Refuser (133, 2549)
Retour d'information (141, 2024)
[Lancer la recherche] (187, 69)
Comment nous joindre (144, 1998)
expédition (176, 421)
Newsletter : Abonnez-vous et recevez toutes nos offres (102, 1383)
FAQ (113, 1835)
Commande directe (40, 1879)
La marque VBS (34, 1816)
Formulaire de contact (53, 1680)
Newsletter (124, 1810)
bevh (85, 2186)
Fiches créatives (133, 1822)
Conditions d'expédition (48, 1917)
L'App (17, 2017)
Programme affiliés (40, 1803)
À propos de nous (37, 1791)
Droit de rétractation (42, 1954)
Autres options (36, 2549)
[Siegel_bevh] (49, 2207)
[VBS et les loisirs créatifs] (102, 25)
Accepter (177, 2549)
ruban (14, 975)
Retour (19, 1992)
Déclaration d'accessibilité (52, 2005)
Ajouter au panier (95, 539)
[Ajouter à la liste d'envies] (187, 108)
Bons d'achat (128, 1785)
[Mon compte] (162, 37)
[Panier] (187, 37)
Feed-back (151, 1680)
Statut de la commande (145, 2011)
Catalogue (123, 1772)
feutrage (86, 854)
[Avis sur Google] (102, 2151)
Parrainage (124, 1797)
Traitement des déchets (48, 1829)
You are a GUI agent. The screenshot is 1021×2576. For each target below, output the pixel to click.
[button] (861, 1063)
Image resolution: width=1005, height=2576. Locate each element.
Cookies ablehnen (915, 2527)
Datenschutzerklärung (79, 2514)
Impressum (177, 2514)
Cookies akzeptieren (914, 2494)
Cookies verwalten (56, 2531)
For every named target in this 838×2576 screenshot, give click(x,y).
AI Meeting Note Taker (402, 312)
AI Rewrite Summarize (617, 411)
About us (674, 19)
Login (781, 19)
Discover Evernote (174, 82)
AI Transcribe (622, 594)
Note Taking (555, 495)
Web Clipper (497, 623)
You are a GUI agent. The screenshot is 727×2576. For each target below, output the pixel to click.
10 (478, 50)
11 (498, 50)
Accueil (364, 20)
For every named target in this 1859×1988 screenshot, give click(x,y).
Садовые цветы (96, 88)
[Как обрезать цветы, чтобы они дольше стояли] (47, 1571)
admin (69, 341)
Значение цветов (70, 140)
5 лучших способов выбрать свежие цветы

◇ ◇ ◇

(Assigned task)
Of the lines above, copy each that contains "this".

(Answer space)
For every named target in this 838×2576 screenshot, give click(x,y).
For every named target in this 1859×1988 screenshot, give click(x,y).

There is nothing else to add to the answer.